Caroline tingled all over during the discourse, and at last jumped up, exclaiming—
“My dear Ellen, half the harm in the world is done by making a fuss. Things don’t die half so hard when they die a natural death.”
Ellen knew Carey thought she had said something very clever, but was all the more unconvinced.
CHAPTER XII. — KING MIDAS.
When I did him at this advantage take,
An ass’s nowl I fixed upon his head.
Midsummer Night’s Dream.
In the early spring an unlooked-for obstacle arose to all wanderings in the Belforest woods. The owner returned and closed the gates. From time that seemed immemorial, the inhabitants of Kenminster had disported themselves there as if the grounds had been kept up for their sole behoof, and their indignation at the monopoly knew no bounds.

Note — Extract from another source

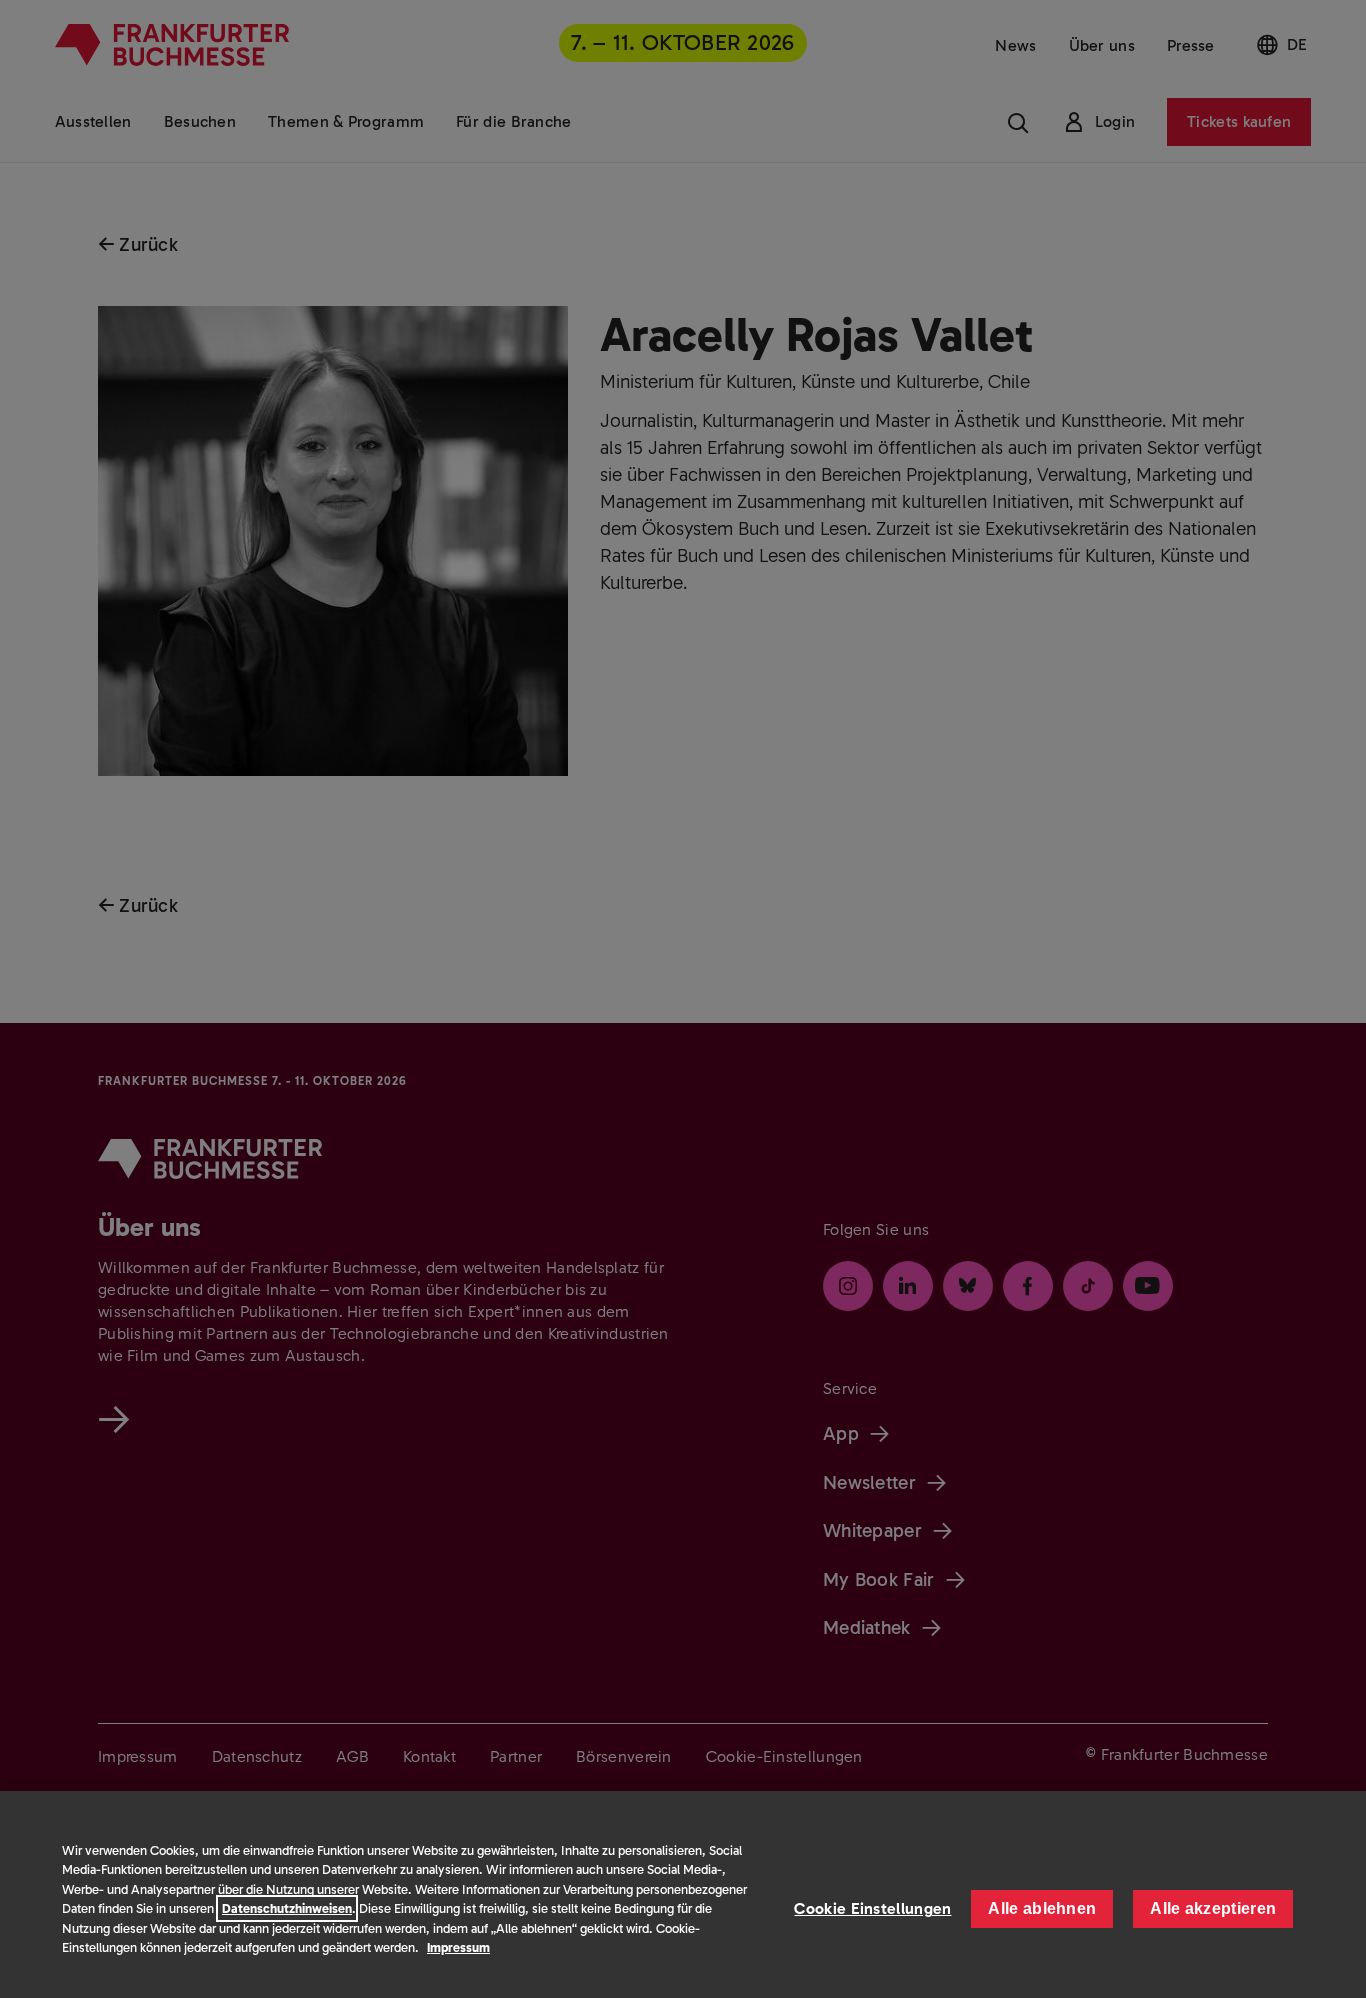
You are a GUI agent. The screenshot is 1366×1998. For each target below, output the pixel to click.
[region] (683, 1894)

Nobody saw Mr. Barnes save his doctor, whose carriage was the only one admitted within the lodge gates, intending visitors being there informed that Mr. Barnes was too unwell to be disturbed.
Mrs. “Folly” Brownlow’s aberrations lost their interest in the Coffinkey world beside the mystery of Belforest. Opinions varied as to his being a miser, or a lunatic, a prey to conscience, disease, or deformity; and reports were so diverse, that at the “Folly” a journal was kept of them, with their dates, as a matter of curiosity—their authorities marked:—
March 4th.—Mr. Barnes eats nothing but fresh turtle. Brings them down in tubs alive and flapping. Mrs. Coffinkey’s Jane heard them cooing at the station. Gives his cook three hundred pounds per annum.